___ Data supplied

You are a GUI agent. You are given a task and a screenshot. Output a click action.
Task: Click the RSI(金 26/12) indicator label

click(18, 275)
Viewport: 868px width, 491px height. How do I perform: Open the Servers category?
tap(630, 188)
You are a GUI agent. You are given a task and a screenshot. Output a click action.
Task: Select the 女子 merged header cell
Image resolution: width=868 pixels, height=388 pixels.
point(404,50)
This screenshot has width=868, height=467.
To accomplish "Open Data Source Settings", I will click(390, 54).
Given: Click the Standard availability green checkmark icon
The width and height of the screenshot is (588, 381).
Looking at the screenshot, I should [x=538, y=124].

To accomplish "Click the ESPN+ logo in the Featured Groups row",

______
___ Data supplied

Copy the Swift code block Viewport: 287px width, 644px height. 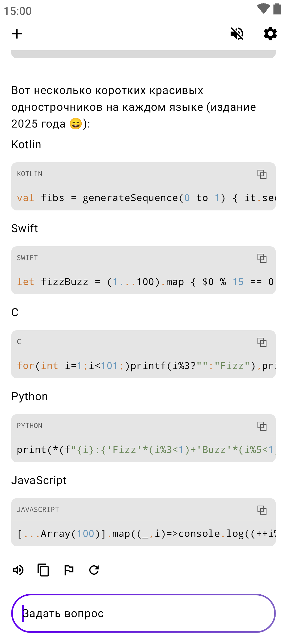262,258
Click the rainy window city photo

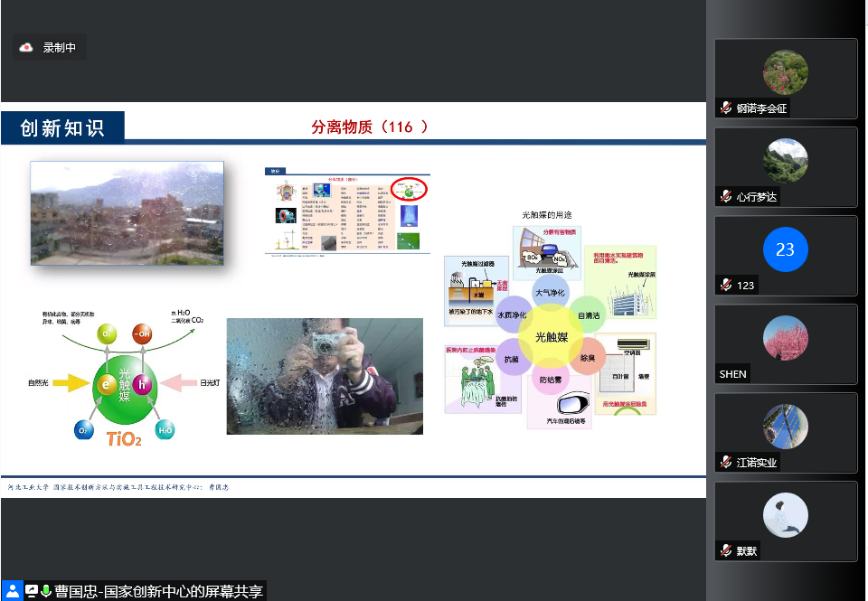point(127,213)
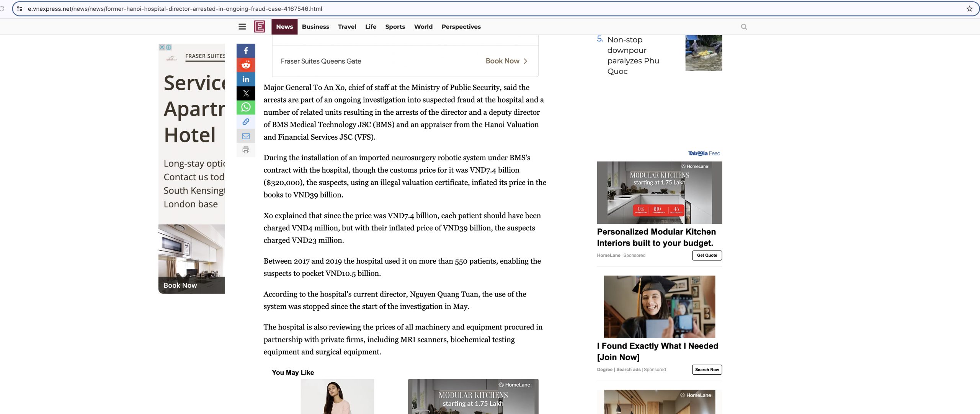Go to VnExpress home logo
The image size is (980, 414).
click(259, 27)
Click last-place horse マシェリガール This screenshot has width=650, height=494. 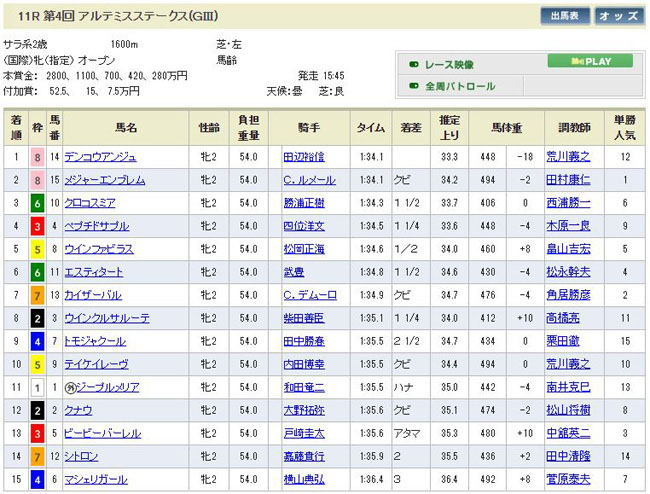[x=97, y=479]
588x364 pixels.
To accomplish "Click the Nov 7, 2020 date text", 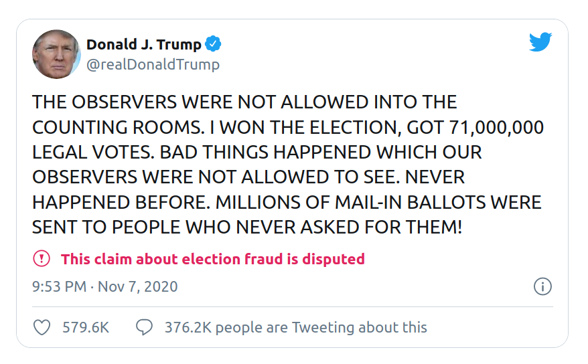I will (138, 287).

______
___ Data supplied

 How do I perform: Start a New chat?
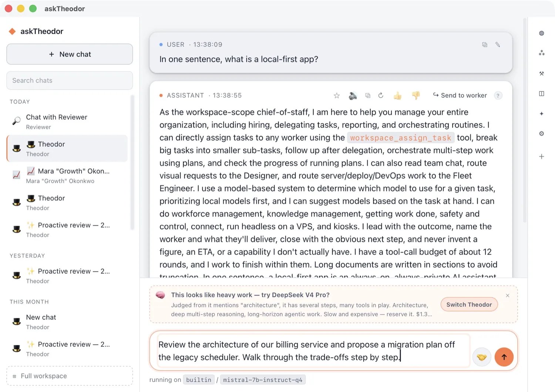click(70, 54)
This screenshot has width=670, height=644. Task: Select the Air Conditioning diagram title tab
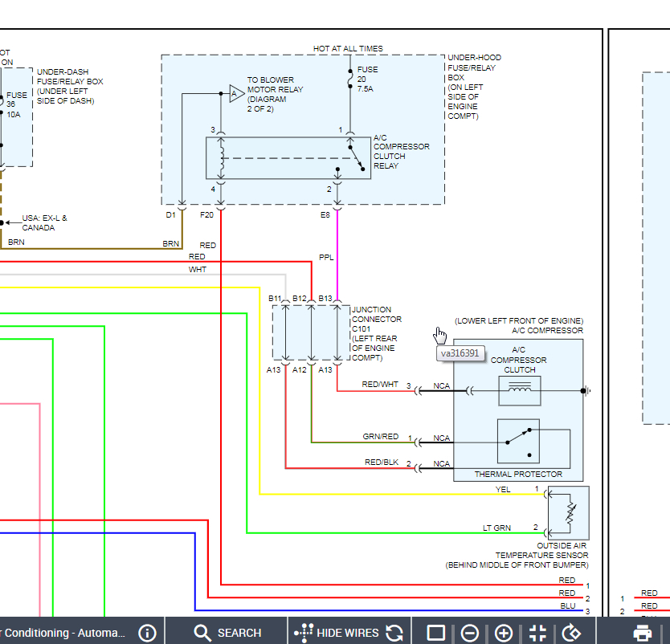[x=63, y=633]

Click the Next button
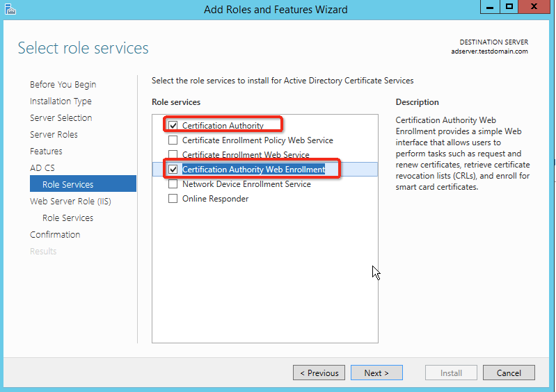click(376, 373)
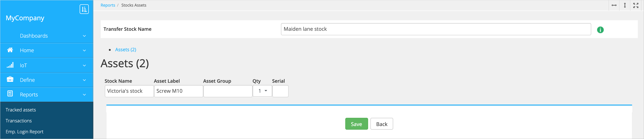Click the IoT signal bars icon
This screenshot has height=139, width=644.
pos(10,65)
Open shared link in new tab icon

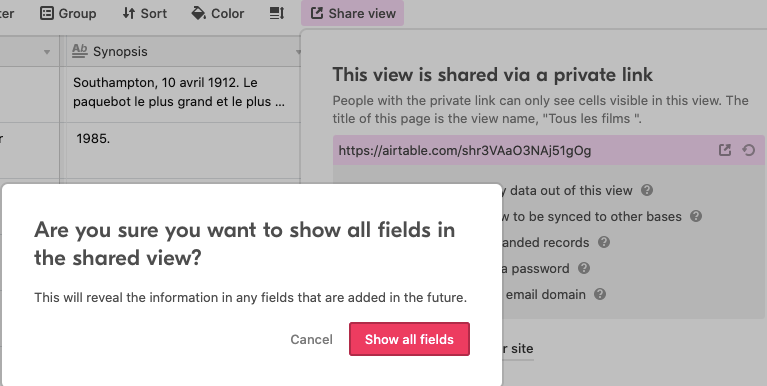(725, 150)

______

▶ [Exercise details]
Each line above from the one with "This screenshot has width=868, height=467." up to and including the one with "the ESPN+ logo" must be set down exactly, and no line outside that span may appear.

▶ [Problem solution]
This screenshot has width=868, height=467.
To accomplish "Open Data Source Settings", I will click(390, 54).
Given: Click the Standard availability green checkmark icon
The width and height of the screenshot is (588, 381).
Looking at the screenshot, I should [x=538, y=124].

To accomplish "Click the ESPN+ logo in the Featured Groups row",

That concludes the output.